---- RECORDS FOR THE TASK

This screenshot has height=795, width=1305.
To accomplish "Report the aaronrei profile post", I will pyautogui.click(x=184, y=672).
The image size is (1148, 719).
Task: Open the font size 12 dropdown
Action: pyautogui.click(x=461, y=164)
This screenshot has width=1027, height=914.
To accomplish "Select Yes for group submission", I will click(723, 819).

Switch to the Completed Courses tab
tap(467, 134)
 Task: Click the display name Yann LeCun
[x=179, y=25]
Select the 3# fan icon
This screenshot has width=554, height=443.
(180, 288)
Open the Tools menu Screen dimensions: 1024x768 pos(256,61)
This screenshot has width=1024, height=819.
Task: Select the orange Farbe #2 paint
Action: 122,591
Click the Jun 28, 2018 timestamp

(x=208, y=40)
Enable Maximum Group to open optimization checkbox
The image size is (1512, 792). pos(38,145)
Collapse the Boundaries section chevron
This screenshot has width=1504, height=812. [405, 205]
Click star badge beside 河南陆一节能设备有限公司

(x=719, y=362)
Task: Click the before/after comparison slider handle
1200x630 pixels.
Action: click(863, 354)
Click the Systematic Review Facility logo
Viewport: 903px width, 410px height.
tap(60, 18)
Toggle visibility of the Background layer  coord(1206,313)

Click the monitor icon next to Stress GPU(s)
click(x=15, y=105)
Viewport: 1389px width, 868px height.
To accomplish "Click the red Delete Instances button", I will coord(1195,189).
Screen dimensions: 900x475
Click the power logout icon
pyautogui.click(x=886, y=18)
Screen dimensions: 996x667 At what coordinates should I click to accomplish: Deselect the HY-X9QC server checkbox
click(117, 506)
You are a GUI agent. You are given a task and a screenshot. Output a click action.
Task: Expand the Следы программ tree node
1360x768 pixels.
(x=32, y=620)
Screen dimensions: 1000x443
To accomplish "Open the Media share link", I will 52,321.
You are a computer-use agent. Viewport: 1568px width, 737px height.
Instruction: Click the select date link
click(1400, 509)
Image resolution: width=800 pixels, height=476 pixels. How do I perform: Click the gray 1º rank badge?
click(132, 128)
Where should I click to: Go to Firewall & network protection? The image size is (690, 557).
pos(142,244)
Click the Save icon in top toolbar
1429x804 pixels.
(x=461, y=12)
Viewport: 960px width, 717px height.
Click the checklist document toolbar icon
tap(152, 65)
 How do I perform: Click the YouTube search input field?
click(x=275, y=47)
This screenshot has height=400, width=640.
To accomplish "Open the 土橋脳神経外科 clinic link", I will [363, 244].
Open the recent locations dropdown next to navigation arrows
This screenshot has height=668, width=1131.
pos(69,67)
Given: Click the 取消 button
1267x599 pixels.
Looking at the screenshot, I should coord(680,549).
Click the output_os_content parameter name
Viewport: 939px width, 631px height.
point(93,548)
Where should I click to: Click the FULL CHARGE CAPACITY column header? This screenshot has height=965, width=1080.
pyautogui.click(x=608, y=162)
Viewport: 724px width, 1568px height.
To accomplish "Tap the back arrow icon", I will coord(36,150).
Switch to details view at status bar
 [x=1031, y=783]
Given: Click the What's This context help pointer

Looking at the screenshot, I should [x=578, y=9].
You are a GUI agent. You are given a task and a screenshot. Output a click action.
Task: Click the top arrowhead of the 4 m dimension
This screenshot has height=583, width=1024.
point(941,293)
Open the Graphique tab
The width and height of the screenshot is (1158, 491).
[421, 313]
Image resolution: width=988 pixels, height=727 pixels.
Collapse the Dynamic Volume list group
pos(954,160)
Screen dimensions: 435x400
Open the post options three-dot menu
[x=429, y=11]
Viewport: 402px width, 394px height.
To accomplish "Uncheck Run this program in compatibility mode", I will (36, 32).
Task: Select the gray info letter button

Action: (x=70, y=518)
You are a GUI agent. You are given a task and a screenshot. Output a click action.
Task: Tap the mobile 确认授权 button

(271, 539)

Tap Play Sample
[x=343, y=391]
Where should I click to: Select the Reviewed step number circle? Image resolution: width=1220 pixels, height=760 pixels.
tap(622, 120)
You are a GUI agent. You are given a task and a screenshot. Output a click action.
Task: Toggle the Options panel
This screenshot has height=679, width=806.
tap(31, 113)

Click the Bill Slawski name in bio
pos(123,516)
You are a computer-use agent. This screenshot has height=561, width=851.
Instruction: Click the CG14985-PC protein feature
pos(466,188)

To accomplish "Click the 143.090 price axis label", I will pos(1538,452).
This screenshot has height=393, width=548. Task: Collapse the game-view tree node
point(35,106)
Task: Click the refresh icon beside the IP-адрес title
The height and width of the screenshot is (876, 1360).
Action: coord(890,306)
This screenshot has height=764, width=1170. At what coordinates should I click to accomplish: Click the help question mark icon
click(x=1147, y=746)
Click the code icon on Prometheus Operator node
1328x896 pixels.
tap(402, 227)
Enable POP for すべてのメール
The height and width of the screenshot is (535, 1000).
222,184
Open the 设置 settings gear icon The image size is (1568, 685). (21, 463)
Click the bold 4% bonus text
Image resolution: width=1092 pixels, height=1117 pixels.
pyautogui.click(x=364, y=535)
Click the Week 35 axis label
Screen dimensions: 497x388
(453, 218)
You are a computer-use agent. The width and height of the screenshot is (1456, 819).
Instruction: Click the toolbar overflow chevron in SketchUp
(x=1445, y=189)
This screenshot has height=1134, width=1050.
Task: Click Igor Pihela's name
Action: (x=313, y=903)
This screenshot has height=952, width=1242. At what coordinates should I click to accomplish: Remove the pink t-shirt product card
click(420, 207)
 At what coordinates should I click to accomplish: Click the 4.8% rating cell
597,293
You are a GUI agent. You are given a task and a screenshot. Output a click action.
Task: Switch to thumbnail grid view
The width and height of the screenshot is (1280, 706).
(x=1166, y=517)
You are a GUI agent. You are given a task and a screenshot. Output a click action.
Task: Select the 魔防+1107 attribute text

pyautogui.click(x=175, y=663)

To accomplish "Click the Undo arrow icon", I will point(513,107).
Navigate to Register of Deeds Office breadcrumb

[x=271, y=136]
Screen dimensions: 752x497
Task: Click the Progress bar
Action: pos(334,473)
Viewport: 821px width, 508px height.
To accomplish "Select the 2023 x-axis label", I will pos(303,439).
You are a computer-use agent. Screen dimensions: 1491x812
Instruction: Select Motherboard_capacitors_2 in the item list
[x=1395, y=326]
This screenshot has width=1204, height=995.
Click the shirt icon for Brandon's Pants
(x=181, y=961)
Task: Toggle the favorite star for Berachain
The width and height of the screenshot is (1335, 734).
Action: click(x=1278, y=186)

--------

Look above for the line containing "The height and width of the screenshot is (535, 1000).". Output from there through the line containing "Click the bold 4% bonus text", exactly and inclusively.

RESULT FOR THIS TASK:
The height and width of the screenshot is (535, 1000).
222,184
Open the 设置 settings gear icon The image size is (1568, 685). (21, 463)
Click the bold 4% bonus text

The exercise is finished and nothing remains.